Melek odasın girer girmez kendisini yatağına attı. Anlam veremediği öfkesi yüzünden başını yastığa koyarak çığlık attı. O adam onu reddetmişti resmen! Onunla evlenmek istemiyordu!
Üstelik beş yıl boyunca onu beklemesine rağmen adam onu bir çırpıda reddetmişti!
Nedense bu gururuna dokunmuştu.
Genç kız erkeklerin gözlerindeki bakışları az çok anlayabiliyordu.Onu gören her erkek onu beğenirdi! Bundan emindi. Kendi güzelliğinin farkındaydı tabii ki de!
Ama o herif!
“Gözün mü kör adam?!” diye kalktığı yatağından kenarda duran aynasına baktı Melek.

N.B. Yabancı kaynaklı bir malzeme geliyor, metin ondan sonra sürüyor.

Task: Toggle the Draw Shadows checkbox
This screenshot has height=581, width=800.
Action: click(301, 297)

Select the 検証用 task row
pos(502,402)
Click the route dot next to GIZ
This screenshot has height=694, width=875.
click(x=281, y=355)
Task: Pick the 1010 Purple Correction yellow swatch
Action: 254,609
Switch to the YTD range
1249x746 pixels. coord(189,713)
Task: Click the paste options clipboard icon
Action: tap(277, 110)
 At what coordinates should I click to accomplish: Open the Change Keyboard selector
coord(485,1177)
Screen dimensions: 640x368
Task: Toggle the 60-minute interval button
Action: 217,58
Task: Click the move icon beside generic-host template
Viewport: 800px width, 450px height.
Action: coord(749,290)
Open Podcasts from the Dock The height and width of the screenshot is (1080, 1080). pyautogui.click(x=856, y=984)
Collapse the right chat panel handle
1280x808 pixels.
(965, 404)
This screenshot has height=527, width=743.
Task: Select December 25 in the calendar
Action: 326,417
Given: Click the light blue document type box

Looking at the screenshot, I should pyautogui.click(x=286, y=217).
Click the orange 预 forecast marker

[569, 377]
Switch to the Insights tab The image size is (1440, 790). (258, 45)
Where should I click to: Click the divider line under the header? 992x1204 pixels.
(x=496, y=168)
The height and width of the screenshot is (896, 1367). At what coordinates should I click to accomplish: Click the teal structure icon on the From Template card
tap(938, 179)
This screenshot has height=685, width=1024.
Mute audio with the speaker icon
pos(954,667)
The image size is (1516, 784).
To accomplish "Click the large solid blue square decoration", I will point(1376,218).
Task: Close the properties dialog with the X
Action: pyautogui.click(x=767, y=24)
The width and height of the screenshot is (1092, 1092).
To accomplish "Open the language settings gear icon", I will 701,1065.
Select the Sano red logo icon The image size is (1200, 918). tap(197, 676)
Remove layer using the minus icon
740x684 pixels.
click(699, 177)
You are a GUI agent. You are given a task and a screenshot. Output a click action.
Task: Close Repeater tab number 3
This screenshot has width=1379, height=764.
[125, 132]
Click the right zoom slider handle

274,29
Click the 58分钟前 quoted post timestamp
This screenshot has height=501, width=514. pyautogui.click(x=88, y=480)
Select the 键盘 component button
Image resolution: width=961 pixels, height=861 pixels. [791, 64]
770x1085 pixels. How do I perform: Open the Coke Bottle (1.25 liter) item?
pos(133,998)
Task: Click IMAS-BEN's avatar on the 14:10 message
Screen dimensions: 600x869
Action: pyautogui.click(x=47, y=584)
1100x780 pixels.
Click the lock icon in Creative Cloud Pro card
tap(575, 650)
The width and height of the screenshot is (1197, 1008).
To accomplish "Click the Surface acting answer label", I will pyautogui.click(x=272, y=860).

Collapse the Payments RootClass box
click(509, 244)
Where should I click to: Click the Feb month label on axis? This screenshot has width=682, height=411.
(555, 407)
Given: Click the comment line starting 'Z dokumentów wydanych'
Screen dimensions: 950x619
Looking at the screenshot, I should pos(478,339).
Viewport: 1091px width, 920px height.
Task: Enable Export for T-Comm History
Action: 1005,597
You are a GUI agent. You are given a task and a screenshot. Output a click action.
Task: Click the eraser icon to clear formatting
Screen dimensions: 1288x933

Aynadaki yansımasına baktı.
Güzeldi işte.
Baya güzel bir kızdı.
Peki niye o adam onu istememişti. Oysa onunla ilk karşılaştığında adam neredeyse ağzının içine düşecekti.
Bezelye beyinli sersem herif!
O adamla evlenmezse bu demek oluyorki bu evde, bu konakta yeri.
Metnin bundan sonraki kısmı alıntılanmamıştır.